Ziembinski (ou Zimba, como logo o apelidaram), além de ator e diretor, era pintor e fotógrafo. Em 1950, já possuía sua própria companhia. Como ator, seu porte físico avantajado, conquistava os papéis de reis e tiranos.
Fez um bicheiro em “Boca de Ouro”, um pai de família em “Jornada de Longo Dia para Dentro da Noite”, e uma velha alcoviteira em “A Celestina”. Fez também “Dorotéia” e “Pega-fogo”, além de “O Santo e a Porca”, ao longo da década de 1950.
O velho Mestre Zimba tinha o direito de comprar certas brigas. Muito emocionado, mas tentando ser o mais cauteloso possível, diante da plateia que lotava o Teatro Ipanema e o aplaudia de pé, Ziembinski não pôde comemorar, como sonhava, seus 50 anos de teatro.
Em outubro de 1976, quatro horas e meia antes da estreia marcada de Quarteto, de Antônio Bivar, a Censura proibira a peça, alegando que ofendia à moral e aos bons costumes.
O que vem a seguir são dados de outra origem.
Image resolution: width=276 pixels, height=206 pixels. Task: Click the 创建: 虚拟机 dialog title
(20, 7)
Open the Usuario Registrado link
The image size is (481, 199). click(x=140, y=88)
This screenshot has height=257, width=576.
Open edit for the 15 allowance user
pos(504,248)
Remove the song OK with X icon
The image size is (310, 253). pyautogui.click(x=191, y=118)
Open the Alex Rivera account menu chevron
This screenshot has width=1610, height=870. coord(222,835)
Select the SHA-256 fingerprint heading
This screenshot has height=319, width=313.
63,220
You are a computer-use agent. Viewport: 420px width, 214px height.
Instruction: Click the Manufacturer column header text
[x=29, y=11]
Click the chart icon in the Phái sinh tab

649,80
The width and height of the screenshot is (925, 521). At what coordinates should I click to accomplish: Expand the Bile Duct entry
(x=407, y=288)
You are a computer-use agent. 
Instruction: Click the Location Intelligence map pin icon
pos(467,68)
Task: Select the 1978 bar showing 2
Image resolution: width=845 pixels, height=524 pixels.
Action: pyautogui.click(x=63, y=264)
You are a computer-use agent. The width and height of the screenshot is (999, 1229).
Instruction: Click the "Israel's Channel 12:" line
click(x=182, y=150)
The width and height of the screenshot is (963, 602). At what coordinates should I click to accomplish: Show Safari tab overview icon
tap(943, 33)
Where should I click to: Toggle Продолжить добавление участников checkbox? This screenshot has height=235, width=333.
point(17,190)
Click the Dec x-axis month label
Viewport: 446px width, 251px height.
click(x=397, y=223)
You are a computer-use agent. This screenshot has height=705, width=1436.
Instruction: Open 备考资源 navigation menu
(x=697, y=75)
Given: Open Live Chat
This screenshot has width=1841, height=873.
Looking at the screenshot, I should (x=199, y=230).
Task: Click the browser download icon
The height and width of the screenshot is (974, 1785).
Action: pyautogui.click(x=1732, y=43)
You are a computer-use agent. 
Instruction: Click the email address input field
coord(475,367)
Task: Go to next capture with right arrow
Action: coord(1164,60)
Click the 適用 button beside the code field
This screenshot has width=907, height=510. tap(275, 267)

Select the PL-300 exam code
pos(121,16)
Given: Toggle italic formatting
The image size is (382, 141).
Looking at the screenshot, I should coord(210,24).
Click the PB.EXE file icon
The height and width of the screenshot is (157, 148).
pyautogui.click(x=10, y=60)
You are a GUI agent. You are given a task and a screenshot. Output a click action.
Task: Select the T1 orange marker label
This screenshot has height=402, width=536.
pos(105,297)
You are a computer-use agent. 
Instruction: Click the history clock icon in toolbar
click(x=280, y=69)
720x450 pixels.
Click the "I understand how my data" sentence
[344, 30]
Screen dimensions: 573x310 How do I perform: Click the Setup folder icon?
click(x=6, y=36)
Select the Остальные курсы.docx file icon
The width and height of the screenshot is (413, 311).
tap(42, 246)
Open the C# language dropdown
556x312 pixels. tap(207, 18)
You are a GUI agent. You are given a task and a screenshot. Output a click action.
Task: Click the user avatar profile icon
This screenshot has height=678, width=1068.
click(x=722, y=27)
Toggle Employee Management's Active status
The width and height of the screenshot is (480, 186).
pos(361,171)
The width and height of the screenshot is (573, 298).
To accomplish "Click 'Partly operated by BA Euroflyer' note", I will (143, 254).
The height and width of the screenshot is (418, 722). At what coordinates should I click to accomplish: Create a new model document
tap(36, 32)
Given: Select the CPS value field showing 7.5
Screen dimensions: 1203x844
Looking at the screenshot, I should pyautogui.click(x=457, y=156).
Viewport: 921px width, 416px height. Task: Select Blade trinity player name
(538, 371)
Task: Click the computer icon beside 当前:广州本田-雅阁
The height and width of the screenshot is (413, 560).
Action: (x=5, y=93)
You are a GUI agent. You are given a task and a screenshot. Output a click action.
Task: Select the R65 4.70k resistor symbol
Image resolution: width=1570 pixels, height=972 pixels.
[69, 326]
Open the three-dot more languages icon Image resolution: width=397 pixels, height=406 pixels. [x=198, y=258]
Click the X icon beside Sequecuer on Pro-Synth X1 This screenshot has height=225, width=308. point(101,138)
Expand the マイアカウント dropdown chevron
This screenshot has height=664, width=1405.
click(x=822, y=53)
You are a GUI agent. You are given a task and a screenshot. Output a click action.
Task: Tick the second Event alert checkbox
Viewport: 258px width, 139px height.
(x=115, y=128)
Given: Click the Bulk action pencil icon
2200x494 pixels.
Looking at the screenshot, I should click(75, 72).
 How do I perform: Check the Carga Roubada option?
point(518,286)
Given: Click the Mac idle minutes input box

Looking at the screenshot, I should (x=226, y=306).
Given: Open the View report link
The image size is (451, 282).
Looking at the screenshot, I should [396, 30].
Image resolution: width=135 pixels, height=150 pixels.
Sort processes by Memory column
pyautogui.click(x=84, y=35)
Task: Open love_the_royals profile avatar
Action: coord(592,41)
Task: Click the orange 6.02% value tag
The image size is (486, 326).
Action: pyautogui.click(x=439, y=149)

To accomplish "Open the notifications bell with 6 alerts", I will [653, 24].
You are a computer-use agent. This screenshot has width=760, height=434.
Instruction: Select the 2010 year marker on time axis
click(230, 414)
“A notícia me pegou de surpresa, pois os censores já haviam garantido que estava tudo certo e não mencionaran qualquer corte no texto lido”, dissera Ziembinski. Poucos dias depois, a peça foi liberada, mas os 50 anos de palco foram comemorados com amarga decepção.
Foi esse o tratamento dispensado ao profissional que, chegando ao Brasil em 1941, tornou-se um dos criadores do teatro brasileiro moderno. Foi decisiva sua influência, particularmente com a encenação de Vestido de Noiva, de Nélson Rodrigues, em 1943, marco da divisão entre o velho e o novo teatro nacional.
Mas quando partiu da França, em 4 de janeiro de 1941, não vinha propriamente com a intenção de trabalhar em teatro no Brasil. Na verdade, fora convidado para dirigir um grupo polonês amador nos Estados Unidos, um bom motivo para ele deixar a Europa: “Naquele caos em que tudo era contra nós uma multidão desorientada, alucinada e perseguida a única maneira de nos acalmarmos era deixar o território invadido e possuído pela guerra”.